(Information begins)
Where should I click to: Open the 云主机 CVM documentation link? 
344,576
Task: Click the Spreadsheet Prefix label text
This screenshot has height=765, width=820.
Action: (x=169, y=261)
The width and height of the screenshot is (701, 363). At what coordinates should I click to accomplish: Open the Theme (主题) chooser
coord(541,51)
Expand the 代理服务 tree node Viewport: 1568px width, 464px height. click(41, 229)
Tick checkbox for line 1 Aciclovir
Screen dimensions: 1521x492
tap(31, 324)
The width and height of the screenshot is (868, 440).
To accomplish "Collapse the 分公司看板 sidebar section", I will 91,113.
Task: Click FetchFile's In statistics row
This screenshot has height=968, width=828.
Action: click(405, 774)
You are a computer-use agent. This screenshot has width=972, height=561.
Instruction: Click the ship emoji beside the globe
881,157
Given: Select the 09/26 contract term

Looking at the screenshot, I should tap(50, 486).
(Information ends)
» Exercise instructions:
Write out again, unchanged, every line from the line containing "You are a computer-use" to the final line of the material above.

» Written answer:
You are a computer-use agent. This screenshot has width=972, height=561.
Instruction: Click the ship emoji beside the globe
881,157
Given: Select the 09/26 contract term

Looking at the screenshot, I should tap(50, 486).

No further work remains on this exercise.